> [Materials provided]
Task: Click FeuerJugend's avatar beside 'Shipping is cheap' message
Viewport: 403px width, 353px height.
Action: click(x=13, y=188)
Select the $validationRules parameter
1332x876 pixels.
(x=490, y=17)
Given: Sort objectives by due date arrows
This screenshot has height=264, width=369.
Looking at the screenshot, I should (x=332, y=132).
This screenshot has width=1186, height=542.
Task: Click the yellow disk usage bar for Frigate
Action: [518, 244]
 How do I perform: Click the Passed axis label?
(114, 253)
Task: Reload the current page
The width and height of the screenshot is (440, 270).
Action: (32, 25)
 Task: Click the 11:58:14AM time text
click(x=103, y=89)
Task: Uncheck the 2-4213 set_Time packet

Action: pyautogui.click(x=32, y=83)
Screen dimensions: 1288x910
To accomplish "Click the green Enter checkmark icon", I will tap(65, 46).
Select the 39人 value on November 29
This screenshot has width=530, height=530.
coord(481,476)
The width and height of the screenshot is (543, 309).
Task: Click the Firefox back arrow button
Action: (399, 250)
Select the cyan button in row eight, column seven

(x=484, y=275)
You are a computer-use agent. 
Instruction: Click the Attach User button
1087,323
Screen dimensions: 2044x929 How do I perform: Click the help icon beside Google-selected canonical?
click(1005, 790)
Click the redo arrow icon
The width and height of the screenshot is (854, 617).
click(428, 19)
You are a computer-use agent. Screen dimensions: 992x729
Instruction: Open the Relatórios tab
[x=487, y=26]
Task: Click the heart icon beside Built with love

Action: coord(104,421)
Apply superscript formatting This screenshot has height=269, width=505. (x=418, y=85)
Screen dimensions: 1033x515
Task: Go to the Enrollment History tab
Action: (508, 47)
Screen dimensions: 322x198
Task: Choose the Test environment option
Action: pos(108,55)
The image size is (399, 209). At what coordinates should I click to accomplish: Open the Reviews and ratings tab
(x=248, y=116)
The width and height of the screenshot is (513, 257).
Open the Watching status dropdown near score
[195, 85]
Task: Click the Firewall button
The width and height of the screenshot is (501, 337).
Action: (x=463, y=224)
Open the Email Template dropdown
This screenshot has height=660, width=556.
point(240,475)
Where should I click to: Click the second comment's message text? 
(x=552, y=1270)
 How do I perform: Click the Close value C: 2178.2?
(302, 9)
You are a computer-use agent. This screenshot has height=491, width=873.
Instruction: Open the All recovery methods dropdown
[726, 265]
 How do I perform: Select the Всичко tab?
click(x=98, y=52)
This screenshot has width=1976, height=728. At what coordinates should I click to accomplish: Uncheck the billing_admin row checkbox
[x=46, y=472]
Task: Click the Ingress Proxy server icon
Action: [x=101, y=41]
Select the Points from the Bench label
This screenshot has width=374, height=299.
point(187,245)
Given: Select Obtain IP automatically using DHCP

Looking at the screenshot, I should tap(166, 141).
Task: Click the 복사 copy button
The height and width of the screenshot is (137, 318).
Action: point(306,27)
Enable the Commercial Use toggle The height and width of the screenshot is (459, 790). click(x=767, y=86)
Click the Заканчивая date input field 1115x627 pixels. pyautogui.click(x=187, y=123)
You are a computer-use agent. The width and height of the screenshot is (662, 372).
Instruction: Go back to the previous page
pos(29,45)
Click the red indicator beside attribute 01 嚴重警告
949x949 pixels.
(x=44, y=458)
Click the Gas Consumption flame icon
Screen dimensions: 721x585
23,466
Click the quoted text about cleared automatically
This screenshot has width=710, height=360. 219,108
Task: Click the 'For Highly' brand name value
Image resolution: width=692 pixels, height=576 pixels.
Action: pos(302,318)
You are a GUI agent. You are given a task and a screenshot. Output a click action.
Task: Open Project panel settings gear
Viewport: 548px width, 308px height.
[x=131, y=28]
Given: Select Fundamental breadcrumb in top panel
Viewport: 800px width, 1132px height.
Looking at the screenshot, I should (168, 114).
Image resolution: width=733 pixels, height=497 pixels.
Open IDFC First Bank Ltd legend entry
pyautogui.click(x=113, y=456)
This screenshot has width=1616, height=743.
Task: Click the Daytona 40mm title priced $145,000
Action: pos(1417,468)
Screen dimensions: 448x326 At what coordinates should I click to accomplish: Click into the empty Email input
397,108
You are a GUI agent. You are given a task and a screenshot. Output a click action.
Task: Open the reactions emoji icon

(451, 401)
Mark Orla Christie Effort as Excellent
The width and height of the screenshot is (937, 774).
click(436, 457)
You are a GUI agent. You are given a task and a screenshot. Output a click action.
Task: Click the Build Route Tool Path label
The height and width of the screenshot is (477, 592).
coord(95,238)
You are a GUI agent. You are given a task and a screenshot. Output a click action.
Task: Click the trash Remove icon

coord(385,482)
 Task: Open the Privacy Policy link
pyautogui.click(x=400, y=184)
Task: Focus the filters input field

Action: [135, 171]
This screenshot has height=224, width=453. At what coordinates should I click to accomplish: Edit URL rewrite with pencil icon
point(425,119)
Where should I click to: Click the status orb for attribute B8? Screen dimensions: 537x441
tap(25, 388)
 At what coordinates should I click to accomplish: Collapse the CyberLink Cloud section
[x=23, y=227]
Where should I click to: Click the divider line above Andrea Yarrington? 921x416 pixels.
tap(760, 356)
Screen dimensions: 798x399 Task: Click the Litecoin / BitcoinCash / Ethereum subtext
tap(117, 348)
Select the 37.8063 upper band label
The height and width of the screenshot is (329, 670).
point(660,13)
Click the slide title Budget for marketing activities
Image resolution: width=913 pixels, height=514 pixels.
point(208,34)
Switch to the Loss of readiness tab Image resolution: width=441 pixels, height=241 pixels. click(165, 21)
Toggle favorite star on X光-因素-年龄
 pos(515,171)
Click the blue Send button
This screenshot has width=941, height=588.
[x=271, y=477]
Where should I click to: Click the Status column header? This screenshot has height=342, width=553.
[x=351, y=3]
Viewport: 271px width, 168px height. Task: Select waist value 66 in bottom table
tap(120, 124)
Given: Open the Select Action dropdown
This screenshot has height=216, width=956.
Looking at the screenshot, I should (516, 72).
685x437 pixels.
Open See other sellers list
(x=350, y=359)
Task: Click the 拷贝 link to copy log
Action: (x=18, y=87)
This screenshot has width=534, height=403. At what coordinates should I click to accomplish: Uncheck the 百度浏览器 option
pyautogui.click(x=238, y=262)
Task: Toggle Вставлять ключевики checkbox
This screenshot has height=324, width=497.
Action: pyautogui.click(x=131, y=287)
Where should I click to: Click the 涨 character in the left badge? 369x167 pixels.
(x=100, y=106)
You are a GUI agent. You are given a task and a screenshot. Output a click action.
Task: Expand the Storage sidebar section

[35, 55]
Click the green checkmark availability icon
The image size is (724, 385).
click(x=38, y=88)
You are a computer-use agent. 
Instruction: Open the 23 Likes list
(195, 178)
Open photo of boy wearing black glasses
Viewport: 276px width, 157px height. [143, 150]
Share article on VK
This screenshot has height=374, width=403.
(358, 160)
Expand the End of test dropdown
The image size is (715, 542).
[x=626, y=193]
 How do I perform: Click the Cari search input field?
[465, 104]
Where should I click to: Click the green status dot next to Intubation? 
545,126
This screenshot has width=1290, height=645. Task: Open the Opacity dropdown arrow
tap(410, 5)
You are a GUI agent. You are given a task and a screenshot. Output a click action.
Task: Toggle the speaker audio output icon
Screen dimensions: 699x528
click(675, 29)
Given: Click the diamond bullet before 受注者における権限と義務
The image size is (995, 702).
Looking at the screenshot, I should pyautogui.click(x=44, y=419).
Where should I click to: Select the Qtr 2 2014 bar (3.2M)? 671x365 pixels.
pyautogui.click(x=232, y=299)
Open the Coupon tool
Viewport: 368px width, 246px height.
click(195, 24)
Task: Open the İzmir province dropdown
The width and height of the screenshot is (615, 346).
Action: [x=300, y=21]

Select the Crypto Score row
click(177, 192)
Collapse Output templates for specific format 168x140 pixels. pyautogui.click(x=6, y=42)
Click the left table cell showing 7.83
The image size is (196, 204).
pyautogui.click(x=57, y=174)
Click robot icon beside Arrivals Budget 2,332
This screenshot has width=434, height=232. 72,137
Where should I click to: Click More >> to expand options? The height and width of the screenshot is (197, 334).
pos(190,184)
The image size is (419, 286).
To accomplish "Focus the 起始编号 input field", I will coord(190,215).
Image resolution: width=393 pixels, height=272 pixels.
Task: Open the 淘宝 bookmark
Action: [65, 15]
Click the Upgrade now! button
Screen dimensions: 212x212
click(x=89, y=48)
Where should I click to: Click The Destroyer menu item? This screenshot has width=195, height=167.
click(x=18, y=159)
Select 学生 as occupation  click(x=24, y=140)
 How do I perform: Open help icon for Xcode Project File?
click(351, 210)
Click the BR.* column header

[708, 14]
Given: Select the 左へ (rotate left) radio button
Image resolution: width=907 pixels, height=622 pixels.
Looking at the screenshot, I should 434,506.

> [What is being asked]
Copy out the lines above word for word, stopping after the line containing "Screen dimensions: 1288x910".

> [Reply to the exercise]
Task: Click FeuerJugend's avatar beside 'Shipping is cheap' message
Viewport: 403px width, 353px height.
Action: click(x=13, y=188)
Select the $validationRules parameter
1332x876 pixels.
(x=490, y=17)
Given: Sort objectives by due date arrows
This screenshot has height=264, width=369.
Looking at the screenshot, I should (x=332, y=132).
This screenshot has width=1186, height=542.
Task: Click the yellow disk usage bar for Frigate
Action: [518, 244]
 How do I perform: Click the Passed axis label?
(114, 253)
Task: Reload the current page
The width and height of the screenshot is (440, 270).
Action: (32, 25)
 Task: Click the 11:58:14AM time text
click(x=103, y=89)
Task: Uncheck the 2-4213 set_Time packet

Action: pyautogui.click(x=32, y=83)
Screen dimensions: 1288x910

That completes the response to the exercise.